In my house, we are all low-risk as possible for the serious complications and doing everything we can to be responsible citizens to prevent the virus spreading/complying with social distancing.  I know the virus can be severe in younger people as well and we are not by any means taking that potential lightly.  Strangely, I’m less anxious about working in health care than I would have thought – but, then, I’ve known since long before going to nursing school that communicable diseases were a risk I had to assume if I chose this field.  Obviously will be following all guidance closely and extremely careful complying with all personal protective equipment/isolation requirements (as always).

I am definitely worried about my parents, friends, my last surviving grandparent, all the elderly/immunocompromised and what happens next.  Reading about Italy’s current situation is almost overwhelming in its awfulness and the decisions that I suspect we will shortly face in many other places.

I know that experts have long modeled and predicted pandemic scenarios, but in day-to-day life, it’s felt easy to rest secure.  There are so many things to worry about just in a normal course of existence.  This one really didn’t make the cut in my head.

Yet here we are.  I gave blood on Monday – one tangible thing I could do as someone who’s eligible, currently healthy, and has a blood type in high demand.  Now we take the precautions recommended by the experts, comply with public health recommendations, check in with people by internet/phone, and wait.

Waiting, as I think we all have experienced in various ways, is far tougher than most people give it credit.

4 thoughts on “A Slow Burn

  1. risakerslakewrites

    It wasn’t as extreme for me having a 35 weaker, but I get that parallel to the NICU. I’ve been doing things like this to an extent since the end of October. Sanitizing. Battling relatives to wash their hands before touching her. That paranoia of her getting sick. It’s a surreal time right now. Thank you for all you do to care for others.

    1. Thank you for all you do as a healthcare professional… I have so much respect and awe for what you do in the face of this.

      It is interesting, the parallels with your NICU experience, and hope it makes all these precautions not so different from past experience.

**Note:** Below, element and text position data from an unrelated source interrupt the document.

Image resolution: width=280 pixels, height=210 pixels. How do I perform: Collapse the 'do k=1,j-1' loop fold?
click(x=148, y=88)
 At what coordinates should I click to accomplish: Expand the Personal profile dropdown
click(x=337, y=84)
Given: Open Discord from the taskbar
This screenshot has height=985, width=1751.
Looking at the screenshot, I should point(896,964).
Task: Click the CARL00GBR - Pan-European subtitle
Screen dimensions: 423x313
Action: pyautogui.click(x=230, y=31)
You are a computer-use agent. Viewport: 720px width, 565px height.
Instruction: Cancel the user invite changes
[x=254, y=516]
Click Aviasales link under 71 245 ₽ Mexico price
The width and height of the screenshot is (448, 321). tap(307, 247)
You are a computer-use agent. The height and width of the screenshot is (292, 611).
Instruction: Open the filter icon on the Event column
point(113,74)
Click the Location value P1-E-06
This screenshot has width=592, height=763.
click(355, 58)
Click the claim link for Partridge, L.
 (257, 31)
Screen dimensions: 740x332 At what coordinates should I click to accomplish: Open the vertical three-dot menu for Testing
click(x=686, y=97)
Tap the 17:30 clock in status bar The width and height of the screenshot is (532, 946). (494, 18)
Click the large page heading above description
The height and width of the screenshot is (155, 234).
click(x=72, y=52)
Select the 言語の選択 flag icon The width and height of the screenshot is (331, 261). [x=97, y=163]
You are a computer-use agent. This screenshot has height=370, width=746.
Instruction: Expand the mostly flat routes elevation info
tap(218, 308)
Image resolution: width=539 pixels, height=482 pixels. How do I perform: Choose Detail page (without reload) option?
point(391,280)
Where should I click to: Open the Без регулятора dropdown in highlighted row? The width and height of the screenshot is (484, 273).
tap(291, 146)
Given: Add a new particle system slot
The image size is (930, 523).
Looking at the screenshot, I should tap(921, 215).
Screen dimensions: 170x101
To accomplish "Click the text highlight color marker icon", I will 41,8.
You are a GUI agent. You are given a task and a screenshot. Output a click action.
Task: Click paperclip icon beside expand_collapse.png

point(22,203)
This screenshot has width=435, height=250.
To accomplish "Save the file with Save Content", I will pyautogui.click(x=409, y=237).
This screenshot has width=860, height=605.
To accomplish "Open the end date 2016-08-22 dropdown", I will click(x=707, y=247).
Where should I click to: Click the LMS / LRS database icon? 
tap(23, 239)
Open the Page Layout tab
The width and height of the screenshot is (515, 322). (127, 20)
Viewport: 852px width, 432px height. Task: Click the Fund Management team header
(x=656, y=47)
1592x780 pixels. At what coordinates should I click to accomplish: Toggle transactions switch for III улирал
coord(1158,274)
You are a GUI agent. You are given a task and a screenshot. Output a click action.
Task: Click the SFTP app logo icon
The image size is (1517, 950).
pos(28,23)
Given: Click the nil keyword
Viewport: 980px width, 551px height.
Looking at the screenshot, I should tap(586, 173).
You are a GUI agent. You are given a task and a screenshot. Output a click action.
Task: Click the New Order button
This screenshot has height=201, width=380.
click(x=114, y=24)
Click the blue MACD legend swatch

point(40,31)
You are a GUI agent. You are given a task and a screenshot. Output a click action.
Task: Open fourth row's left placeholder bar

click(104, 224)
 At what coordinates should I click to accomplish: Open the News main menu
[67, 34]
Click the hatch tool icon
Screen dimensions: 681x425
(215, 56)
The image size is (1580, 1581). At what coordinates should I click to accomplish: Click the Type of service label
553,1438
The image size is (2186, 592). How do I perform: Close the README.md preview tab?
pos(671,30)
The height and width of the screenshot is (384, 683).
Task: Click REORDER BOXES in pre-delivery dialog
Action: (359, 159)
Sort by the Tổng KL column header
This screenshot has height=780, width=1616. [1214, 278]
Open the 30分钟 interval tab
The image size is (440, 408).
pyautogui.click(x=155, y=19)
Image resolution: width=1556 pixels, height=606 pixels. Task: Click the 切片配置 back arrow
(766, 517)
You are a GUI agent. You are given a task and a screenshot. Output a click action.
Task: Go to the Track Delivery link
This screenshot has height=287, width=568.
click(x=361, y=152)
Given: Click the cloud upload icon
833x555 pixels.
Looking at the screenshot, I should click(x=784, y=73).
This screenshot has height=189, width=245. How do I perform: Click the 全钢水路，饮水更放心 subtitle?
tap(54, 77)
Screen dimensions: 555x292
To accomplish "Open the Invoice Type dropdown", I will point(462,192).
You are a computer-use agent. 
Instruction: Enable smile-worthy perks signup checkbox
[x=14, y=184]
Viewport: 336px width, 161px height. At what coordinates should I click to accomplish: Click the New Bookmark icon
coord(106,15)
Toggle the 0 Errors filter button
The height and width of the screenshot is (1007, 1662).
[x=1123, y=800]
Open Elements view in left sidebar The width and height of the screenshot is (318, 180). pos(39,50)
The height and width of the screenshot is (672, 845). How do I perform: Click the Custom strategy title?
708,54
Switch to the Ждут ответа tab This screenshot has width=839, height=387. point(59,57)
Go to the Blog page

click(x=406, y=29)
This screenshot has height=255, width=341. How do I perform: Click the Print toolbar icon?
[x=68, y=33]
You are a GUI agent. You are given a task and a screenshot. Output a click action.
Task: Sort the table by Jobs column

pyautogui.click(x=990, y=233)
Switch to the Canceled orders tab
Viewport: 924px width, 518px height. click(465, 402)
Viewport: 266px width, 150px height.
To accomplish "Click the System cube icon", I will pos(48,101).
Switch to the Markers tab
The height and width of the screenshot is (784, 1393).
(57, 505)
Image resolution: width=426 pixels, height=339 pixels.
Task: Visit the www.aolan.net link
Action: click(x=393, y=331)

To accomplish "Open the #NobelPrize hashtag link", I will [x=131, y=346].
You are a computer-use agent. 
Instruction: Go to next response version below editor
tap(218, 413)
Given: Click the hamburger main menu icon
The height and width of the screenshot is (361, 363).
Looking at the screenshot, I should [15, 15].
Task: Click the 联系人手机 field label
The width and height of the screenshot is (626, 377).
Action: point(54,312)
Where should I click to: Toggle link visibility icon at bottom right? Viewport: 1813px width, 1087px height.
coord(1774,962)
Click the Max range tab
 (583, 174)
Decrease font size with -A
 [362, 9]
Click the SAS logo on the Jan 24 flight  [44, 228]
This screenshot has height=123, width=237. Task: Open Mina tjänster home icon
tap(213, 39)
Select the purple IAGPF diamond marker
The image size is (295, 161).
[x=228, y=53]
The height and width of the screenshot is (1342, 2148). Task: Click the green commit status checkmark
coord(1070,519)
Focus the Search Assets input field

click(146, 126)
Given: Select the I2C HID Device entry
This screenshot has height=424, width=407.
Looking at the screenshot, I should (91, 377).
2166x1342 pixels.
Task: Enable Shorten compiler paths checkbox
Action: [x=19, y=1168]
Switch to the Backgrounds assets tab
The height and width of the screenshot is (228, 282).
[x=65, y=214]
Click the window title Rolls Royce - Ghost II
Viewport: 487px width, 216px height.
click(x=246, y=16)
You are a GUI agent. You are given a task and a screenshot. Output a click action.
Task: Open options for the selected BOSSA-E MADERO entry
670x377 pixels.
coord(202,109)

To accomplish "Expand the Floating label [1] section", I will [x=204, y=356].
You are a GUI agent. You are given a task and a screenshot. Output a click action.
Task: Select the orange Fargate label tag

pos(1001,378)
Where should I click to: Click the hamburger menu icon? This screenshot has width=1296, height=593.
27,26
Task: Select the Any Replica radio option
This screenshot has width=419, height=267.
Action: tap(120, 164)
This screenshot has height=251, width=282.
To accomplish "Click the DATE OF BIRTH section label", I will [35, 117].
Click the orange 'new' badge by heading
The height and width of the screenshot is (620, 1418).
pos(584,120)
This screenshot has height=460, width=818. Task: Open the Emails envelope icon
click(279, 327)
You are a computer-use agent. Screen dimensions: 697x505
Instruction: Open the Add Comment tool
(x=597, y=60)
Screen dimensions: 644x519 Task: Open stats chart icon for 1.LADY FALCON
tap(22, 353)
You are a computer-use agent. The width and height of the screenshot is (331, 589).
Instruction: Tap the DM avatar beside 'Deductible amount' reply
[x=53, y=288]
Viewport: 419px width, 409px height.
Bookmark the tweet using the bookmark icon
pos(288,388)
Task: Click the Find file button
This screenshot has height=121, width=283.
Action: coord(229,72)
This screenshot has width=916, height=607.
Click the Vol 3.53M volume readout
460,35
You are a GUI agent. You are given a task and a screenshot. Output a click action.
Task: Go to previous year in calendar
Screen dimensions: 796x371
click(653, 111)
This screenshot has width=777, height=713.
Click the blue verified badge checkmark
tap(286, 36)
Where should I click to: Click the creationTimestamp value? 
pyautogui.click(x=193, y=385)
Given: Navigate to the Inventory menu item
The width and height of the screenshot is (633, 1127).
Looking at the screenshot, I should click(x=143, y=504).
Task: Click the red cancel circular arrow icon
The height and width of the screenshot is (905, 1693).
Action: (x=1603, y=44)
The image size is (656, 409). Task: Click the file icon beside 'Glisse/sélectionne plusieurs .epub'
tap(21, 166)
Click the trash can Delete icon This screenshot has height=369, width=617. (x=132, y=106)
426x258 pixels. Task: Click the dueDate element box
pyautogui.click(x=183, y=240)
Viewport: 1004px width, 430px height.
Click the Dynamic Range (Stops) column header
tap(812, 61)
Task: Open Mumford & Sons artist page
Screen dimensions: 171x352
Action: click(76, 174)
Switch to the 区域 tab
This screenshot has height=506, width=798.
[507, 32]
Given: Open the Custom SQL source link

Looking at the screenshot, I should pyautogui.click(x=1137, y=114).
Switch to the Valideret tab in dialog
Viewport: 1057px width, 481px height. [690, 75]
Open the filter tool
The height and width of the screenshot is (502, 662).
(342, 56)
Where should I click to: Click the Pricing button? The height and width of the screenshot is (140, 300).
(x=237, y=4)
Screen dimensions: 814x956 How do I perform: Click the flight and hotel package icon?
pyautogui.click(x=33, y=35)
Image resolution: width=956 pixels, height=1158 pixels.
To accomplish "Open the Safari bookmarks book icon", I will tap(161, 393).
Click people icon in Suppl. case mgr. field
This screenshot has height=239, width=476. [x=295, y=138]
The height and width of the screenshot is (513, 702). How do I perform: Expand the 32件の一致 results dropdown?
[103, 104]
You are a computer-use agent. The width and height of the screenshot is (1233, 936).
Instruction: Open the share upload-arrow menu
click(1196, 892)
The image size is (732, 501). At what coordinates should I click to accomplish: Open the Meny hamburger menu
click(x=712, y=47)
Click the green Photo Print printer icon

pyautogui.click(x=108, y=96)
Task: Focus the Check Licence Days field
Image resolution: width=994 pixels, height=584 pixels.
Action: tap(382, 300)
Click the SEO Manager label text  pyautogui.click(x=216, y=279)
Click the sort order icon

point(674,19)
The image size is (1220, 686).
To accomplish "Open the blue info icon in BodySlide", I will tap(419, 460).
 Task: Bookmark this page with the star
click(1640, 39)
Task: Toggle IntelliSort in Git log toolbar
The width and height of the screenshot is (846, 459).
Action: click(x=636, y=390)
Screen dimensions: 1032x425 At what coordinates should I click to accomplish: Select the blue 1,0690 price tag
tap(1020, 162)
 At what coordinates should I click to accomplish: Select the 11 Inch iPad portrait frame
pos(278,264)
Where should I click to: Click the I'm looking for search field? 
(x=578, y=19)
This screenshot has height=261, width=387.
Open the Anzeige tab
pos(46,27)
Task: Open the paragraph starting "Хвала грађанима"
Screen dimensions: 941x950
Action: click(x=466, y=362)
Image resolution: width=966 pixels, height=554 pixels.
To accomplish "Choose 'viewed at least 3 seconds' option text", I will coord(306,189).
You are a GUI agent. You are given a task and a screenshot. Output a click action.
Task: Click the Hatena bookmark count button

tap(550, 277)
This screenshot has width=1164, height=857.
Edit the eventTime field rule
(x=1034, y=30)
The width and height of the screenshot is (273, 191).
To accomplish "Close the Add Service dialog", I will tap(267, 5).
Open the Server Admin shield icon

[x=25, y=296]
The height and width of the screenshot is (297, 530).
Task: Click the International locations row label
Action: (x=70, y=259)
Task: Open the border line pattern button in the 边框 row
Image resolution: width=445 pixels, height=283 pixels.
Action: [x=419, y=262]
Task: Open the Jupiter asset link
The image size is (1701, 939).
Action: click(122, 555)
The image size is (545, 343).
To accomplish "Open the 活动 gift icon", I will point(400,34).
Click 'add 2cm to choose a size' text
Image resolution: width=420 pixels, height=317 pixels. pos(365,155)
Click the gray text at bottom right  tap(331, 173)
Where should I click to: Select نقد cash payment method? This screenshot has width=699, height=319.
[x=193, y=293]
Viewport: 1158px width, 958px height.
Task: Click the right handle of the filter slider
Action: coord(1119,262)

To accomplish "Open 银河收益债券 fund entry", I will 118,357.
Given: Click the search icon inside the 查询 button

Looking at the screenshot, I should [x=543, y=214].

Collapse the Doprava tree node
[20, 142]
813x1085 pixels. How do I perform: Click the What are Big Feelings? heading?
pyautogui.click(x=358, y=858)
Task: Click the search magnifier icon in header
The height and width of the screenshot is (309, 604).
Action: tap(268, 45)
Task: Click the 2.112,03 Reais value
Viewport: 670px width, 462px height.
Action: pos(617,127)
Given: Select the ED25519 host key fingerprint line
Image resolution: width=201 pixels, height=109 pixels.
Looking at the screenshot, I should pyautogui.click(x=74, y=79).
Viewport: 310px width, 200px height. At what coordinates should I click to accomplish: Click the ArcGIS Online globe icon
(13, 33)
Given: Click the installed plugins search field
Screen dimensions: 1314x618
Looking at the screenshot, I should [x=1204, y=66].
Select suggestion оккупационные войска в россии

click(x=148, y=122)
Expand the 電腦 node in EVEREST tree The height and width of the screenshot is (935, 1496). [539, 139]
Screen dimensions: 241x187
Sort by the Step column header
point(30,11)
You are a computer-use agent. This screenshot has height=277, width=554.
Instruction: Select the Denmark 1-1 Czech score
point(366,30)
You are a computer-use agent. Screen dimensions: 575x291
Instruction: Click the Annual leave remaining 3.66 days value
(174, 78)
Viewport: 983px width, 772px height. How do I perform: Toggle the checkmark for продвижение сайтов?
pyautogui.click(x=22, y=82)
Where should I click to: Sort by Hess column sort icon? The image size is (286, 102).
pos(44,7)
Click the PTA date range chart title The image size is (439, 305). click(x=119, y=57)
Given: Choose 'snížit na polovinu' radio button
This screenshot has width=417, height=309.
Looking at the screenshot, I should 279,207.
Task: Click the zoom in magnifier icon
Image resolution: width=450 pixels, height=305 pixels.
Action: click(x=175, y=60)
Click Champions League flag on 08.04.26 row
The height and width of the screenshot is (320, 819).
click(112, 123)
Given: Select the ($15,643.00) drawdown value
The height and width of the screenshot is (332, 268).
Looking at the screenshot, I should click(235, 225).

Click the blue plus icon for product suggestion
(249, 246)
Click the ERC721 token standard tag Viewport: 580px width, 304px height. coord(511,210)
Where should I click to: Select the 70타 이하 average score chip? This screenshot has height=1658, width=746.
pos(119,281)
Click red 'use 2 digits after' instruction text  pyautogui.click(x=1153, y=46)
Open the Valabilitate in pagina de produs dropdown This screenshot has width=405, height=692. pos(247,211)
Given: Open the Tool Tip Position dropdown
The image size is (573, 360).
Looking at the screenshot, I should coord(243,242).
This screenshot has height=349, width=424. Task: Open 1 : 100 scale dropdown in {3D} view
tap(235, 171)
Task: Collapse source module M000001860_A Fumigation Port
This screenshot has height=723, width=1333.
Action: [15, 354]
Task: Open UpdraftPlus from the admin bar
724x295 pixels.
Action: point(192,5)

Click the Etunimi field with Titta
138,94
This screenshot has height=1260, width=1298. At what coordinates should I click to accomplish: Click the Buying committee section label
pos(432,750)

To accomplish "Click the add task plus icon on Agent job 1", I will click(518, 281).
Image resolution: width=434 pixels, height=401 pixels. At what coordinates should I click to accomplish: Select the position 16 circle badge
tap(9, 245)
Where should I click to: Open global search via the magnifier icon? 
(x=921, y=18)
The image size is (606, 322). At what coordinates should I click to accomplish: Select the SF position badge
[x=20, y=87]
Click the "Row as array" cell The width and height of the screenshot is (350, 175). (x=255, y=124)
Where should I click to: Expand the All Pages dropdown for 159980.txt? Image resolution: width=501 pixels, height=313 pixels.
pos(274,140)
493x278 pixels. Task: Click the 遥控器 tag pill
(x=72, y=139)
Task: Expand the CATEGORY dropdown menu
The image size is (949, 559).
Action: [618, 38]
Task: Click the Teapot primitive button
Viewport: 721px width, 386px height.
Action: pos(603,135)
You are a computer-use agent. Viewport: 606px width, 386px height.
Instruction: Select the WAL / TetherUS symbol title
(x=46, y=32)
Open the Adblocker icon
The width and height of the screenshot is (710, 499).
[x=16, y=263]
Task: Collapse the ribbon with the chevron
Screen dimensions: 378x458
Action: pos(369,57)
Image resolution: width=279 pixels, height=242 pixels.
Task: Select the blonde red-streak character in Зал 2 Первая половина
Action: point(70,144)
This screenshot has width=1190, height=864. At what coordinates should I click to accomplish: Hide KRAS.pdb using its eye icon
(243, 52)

      Yeah, slow burn of anxiety, for sure. Mine’s running more like a wildfire right now, but I can figure out this new reality. Because parts of it, the uncertainty and the waiting, aren’t all that new at all.

      ❤️❤️❤️

  2. Do you follow Dr. Jennifer Gunter? She wrote “The Preemie Primer” as well as “The Vagina Bible,” and recently wrote a piece for the NY Times about her preemie twins (actually triplets, she lost one at birth 😦 ) and how social distancing worked for them. (The boys are now 15 or 16, I think.)

    Keeping our distance from our great-nephew (now 4 months old) is the part of this whole thing that sucks the most. 😦 But I could never live with myself if I thought he got sick because of me. 😦

    Waiting & hoping along with you. Stay safe & healthy!

    1. I love Dr. Gunter – the Preemie Primer was my constant companion in NICU. It stinks that we all have to keep our distance so much and it’s definitely hard that you can’t see great-nephew. I hear you. Hoping you stay well also!